Ripening Woodland Native Seeds

Related Post: Ripening Nodding Trillium Seeds

Jack in the Pulpit (Arisaema triphyllum) was one of the few woodland natives that was present in our yard before we started our yard restoration. One reason is that they are not browsed by deer or rabbits and readily propagate from seed.

We have had very good success in adding more Jack in the Pulpits to our yard by collecting the seeds when the outer pulp turns red.

Inside each of the red fleshy pulp capsules are several seeds. According to William Cullina in his book Growing and Propagating Wildflowers, the pulp needs to be washed off because it contains germination inhibitors. It also has a skin irritant so wearing gloves is recommended when removing the pulp.

After we clean the seed, we plant it throughout the yard in 3 inch deep holes (a couple of seeds per hole). I will plant these in a triangular pattern or 3 holes about 1 foot apart.

This makes it easier to identify the first leaves emerging the following year which don't look anything like the true leaves. I then know not to weed these out when I see the triangular pattern.

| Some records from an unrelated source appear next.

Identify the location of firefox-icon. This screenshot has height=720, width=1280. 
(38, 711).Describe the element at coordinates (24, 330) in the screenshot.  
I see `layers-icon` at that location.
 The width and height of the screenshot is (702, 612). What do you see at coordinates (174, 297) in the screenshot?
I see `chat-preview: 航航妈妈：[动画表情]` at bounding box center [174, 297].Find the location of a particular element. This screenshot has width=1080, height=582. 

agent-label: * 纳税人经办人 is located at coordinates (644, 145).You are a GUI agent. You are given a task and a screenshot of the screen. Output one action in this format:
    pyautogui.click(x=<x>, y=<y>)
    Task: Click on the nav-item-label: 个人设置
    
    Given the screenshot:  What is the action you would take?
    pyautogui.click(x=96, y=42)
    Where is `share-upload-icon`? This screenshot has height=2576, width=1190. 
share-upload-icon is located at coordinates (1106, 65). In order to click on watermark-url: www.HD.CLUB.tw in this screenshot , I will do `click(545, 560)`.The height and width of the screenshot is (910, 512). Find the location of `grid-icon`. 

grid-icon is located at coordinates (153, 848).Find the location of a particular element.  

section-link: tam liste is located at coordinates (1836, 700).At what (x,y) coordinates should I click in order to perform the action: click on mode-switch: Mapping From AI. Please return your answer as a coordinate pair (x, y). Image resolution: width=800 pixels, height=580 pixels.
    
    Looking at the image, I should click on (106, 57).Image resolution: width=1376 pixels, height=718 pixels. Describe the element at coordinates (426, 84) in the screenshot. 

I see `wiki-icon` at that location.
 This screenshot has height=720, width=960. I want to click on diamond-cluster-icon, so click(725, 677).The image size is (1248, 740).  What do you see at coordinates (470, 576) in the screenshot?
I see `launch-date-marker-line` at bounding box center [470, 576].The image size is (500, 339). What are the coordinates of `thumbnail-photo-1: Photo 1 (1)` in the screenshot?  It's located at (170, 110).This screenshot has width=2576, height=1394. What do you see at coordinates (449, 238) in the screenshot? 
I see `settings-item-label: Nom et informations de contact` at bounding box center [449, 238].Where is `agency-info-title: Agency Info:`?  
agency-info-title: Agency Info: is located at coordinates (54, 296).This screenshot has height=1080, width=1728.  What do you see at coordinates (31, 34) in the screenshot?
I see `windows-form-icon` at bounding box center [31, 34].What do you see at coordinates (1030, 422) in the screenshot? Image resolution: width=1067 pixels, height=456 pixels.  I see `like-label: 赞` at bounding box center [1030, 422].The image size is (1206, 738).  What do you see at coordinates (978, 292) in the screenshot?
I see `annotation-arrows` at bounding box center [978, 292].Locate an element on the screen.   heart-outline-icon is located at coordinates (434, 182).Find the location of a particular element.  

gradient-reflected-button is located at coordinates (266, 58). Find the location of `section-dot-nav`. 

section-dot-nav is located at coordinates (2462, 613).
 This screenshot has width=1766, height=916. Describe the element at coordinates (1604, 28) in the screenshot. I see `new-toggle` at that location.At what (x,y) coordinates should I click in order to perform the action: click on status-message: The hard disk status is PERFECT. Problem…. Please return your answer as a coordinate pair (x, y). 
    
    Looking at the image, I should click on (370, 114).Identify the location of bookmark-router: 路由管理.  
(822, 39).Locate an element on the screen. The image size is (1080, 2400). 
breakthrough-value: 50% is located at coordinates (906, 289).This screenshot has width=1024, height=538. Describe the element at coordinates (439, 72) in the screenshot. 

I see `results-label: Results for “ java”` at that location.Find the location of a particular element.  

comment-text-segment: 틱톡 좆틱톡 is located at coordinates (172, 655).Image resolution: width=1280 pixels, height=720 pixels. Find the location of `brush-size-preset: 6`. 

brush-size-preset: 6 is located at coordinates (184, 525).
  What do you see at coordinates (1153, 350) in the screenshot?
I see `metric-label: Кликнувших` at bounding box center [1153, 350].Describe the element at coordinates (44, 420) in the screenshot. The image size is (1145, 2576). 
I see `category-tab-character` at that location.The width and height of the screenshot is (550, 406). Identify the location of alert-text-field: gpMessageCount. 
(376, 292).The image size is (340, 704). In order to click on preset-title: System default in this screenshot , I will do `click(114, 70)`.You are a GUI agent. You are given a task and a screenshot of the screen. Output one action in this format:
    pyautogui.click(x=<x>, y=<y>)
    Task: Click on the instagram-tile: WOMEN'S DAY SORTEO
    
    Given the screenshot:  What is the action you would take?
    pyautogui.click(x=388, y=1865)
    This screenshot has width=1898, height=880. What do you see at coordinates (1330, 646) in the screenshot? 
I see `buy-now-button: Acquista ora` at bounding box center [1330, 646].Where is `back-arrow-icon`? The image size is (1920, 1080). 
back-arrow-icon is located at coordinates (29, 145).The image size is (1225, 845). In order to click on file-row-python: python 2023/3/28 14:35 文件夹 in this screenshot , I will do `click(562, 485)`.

We have several seedlings of various ages now in our yard after planting seeds for the last 3 years. The older ones should start flowering soon.

The other woodland native that has ripening white seeds that look like berries is the White Baneberry (Actaea pachypoda). A related species also native to our area is the Red Baneberry (Actaea rubra) but its red seeds ripen a little earlier than the White Baneberry.

This is another easy native to grow from seed. Like the Jack in the Pulpit, the fleshy pulp also needs to be removed.

It is also important to sow these seeds right away so they don't dry out (William Cullina, Growing and Propagating Wildflowers).

My success rate with these has been really high. They are easier to recognize the following spring too because they form their true leaves in the first season.